SHORT EXERCISE: Rewrite the items below from the line containing "At what coordinates" through the last item, swapping "Uncheck" for "Clear" and leaving everything else unchanged. Omit the pictures from your answer.

++++ DATA FOR THIS TASK ++++

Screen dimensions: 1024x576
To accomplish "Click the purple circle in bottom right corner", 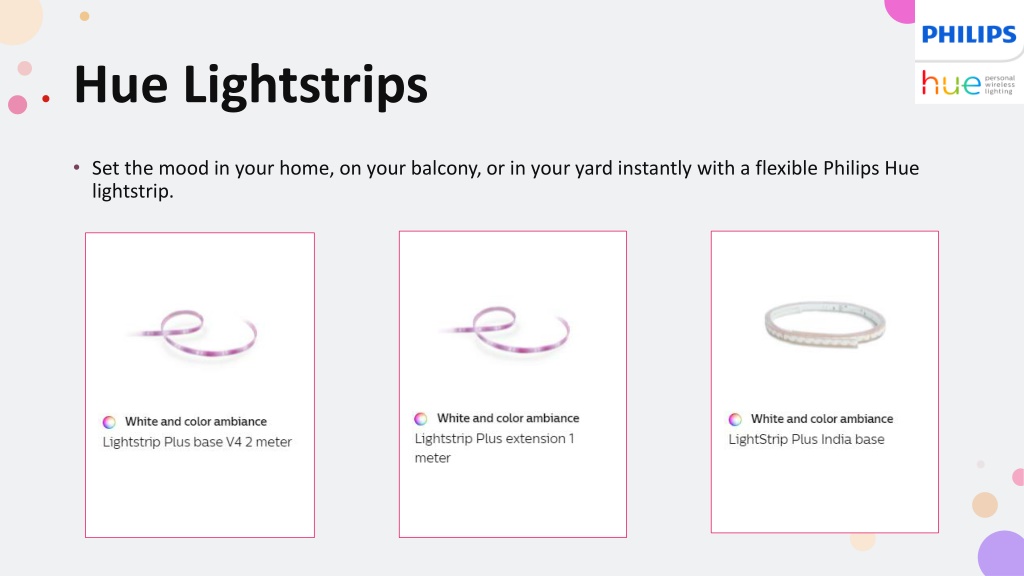I will coord(1002,554).
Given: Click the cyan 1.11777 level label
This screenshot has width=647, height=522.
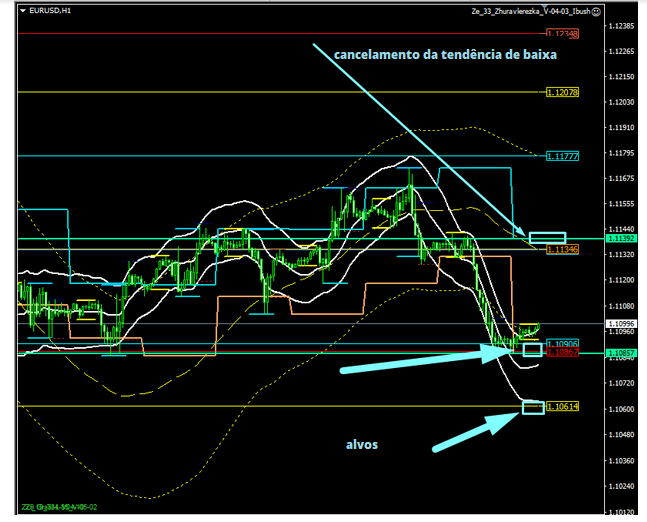Looking at the screenshot, I should point(562,156).
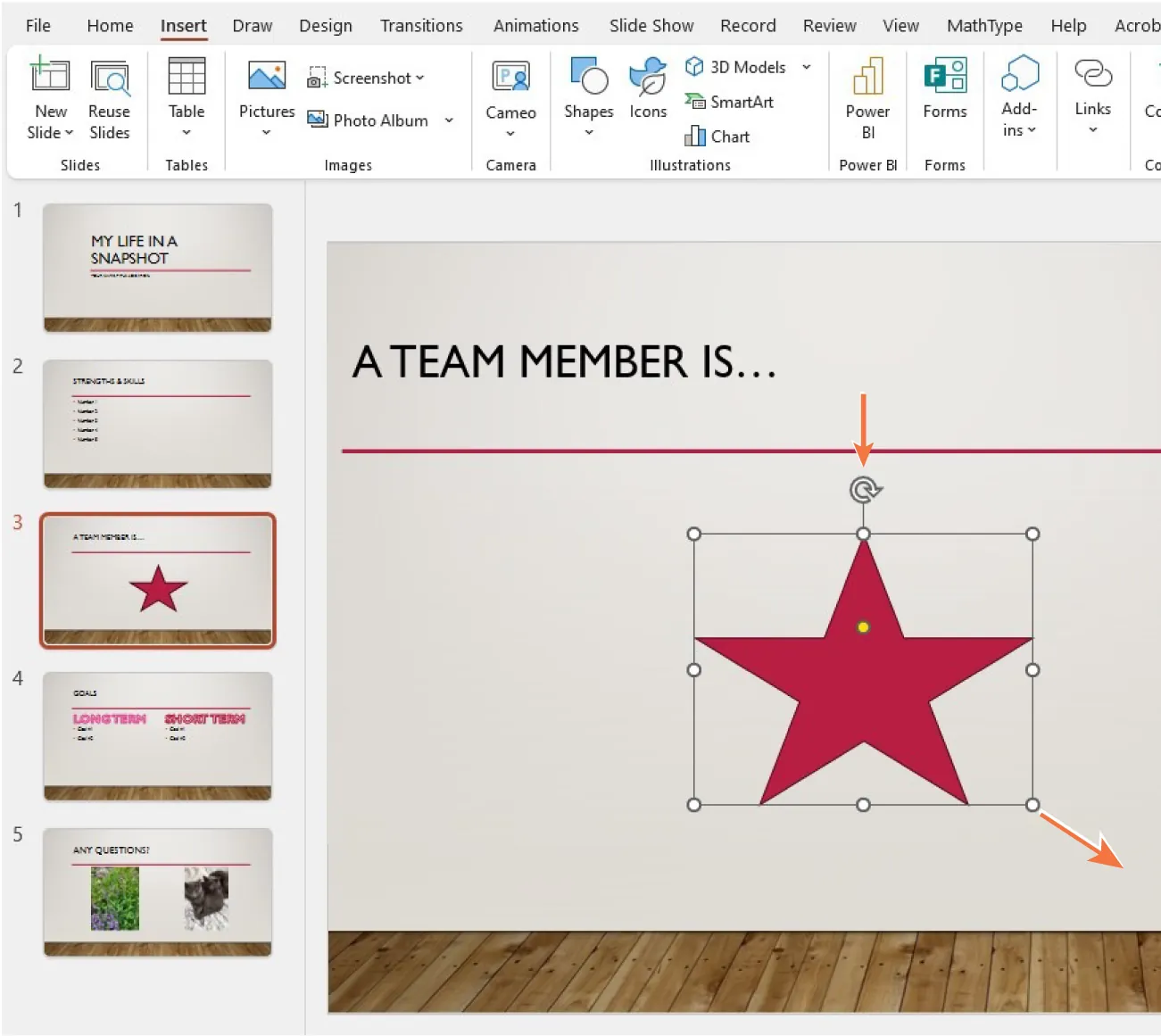Switch to the Animations ribbon tab
The image size is (1161, 1036).
(535, 25)
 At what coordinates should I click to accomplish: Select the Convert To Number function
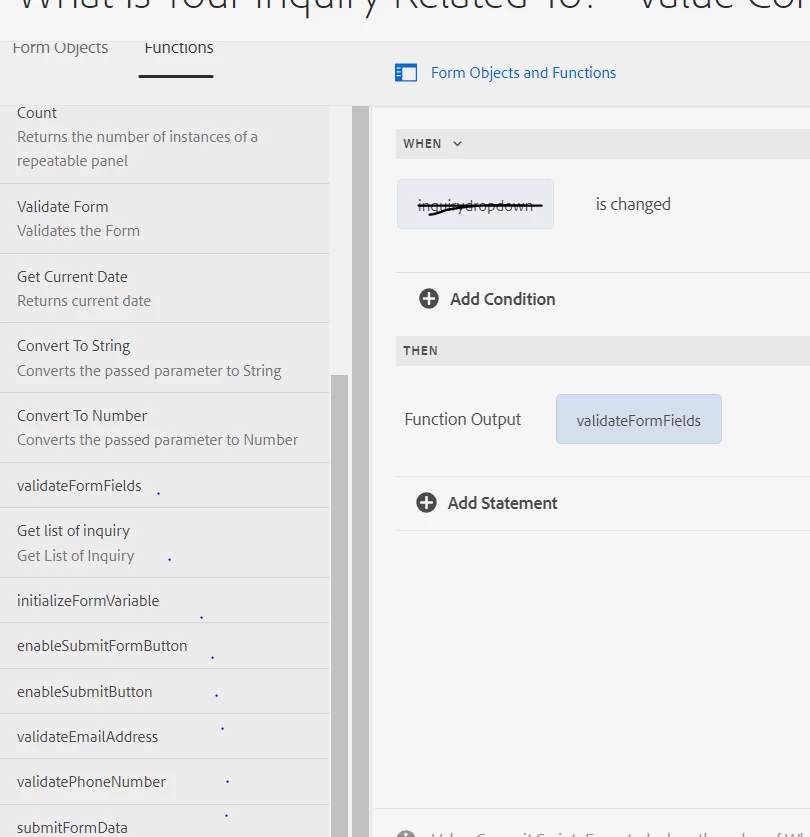tap(164, 427)
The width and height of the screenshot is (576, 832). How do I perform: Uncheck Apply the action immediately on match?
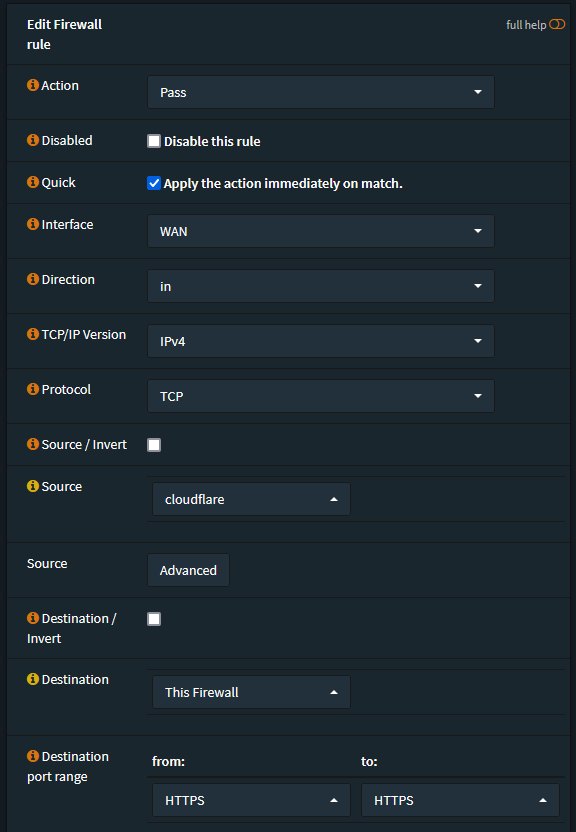[154, 183]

++++

RESPONSE FOR THIS EXERCISE:
 At what coordinates should I click to accomplish: Select the Convert To Number function
tap(164, 427)
The width and height of the screenshot is (576, 832). How do I perform: Clear Apply the action immediately on match?
[154, 183]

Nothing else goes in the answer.